Bob Haugen Fri 6 Jul 2018 11:51PM

@mikeh8 nice analysis. I miss the ecosystemic dimension: P2PF has been focusing a lot lately on carrying capacity or biophysical limits of bioregions. You might consider adding it.


mike_hales Fri 6 Jul 2018 11:57PM

@asimong Going along with the spirit of this, I would say that the grandchildren are a commons - material, cultural and emotional. The work is stewarding as well as curating - the tougher half of the job, maybe?


mike_hales Sat 7 Jul 2018 12:01AM

Please note: I updated the "Platforms in a pluriverse" piece with a reference to Bollier on "pluriverse".


Simon Grant Sat 7 Jul 2018 6:22AM

@mikeh8 I wonder how you distinguish curation from stewardship? I haven't personally made that distinction yet. I don't think that any attempted distinction between caring for the needs of something and caring for the resources inherent in something would make much sense to me. Though with grandchildren, their potential contribution to the world is much less knowable, so maybe there we are left with simply loving them as themselves, as that's all we can do? No doubt we have all noticed a parental tendency (conscious, or more often not) to try to have their children live out their unlived lives, thereby treating them as a kind of resource, perhaps with some similarities to the "human resources" attitude. So I'm guessing (wildly) that your mention of grandchildren hooks in that perspective?

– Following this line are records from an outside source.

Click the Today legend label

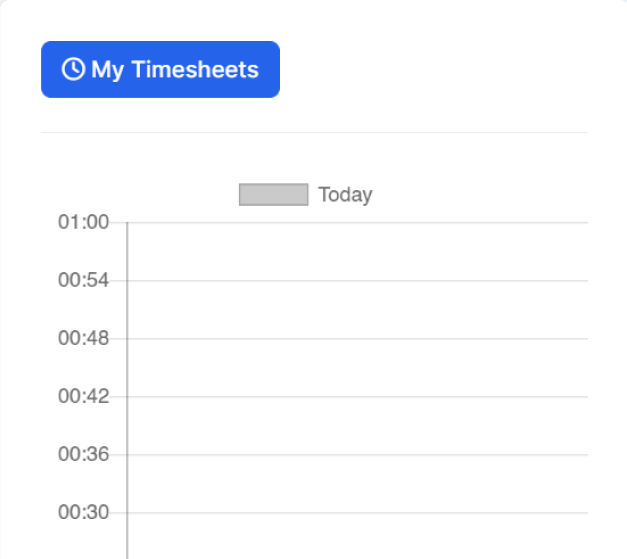point(345,195)
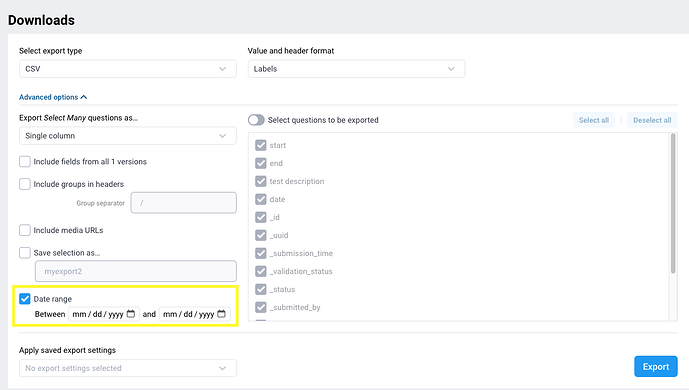The width and height of the screenshot is (689, 390).
Task: Check Include media URLs
Action: point(25,230)
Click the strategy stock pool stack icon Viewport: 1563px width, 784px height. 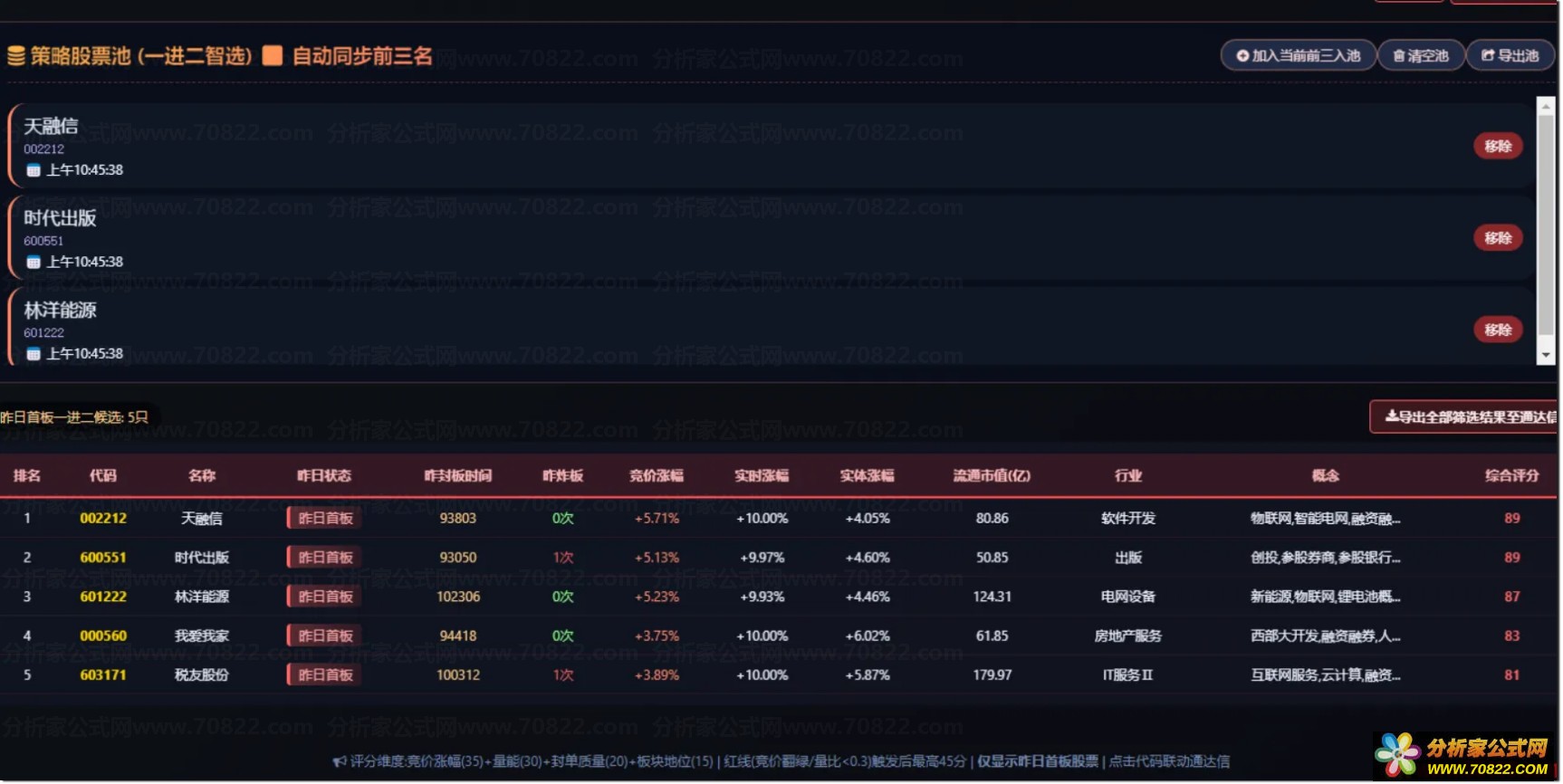16,56
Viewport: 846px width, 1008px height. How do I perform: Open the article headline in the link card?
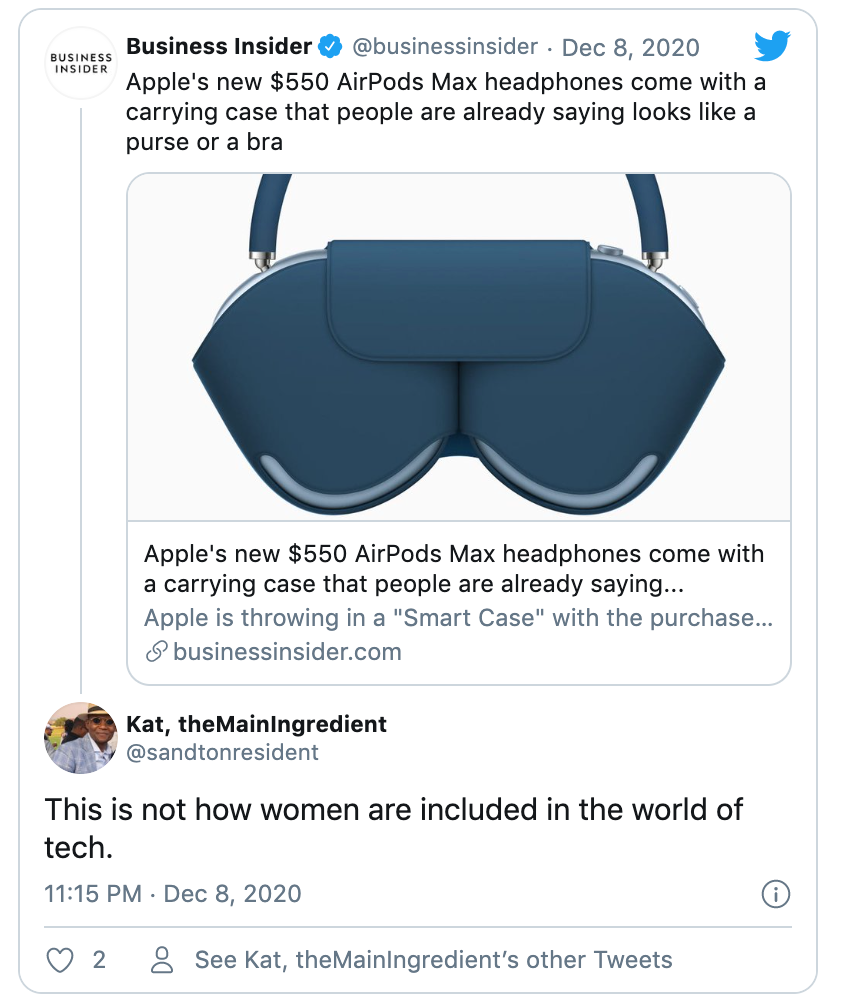pos(453,568)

mike_hales Sat 7 Jul 2018 8:41AM

Our relationship with our grandchildren is different than with our kids - we can be more selflessly generous and less possessive or anxious toward them. But whatever the psychology may be, the historical perspective starts to be present with grandchildren, we're aware of how much the world changes, how long the journey is, how much freedom a person has, how much learning each person has to do in their own skin.

I think a distinction between curating and stewarding (note: both transitive verbs, no abstract nouns) is simple. Curating is cultivating the resource base: deciding what's good or necessary and why, getting additional stuff made and added, hunting things down, deciding what's not valuable, assessing tradition in relation to present-day consciousness. Generally becoming attuned to the nature of its resource 'suchness' and our own relationship with that; and cultivating both with an aesthetic sense. Whereas stewarding is about the economic life of the resource: who can use it, under what terms, under what obligations, for what purpose, in what way does it need defending, avoiding depleting or polluting, enforcing sanctions for improper use. Generally what we tend to call governance. Stewarding is 'political' rather than aesthetic. I see curating and stewarding as two legs that commoning walks on.

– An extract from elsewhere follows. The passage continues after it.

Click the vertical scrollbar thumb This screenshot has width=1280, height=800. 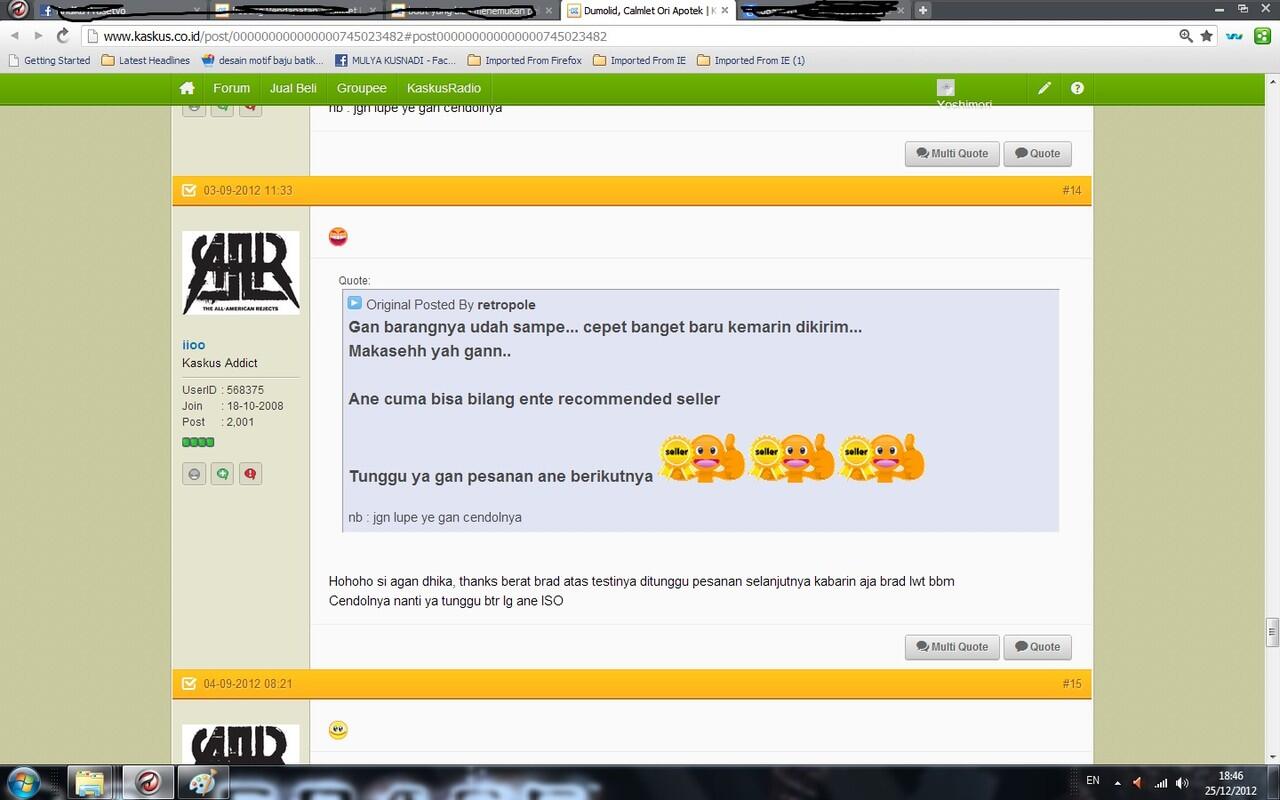pyautogui.click(x=1272, y=632)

Connecting the two topics, IMHO we can see the 'suchness' in grandchildren more easily than we can in our direct offspring. Of course, the village can have that orientation toward all children (some of the members do in fact bring grandparent experience). But depending on how the particular commons ('culture') works, parents may exercise ownership over kids and treat them as investments.


mike_hales Sat 7 Jul 2018 10:47AM

@michelbauwens1 could you provide links for P2PF current focus on carrying capacity or biophysical limits of bioregions?

Pointing out that this is absent from my sketch above of "platforms in a pluriverse"@bobhaugen mentioned J.B. Quiligan and Paul B. Hartzog http://globalcommonstrust.org/?page_id=22
Hartzog has biog notes in P2PF wiki but Quiligan is absent.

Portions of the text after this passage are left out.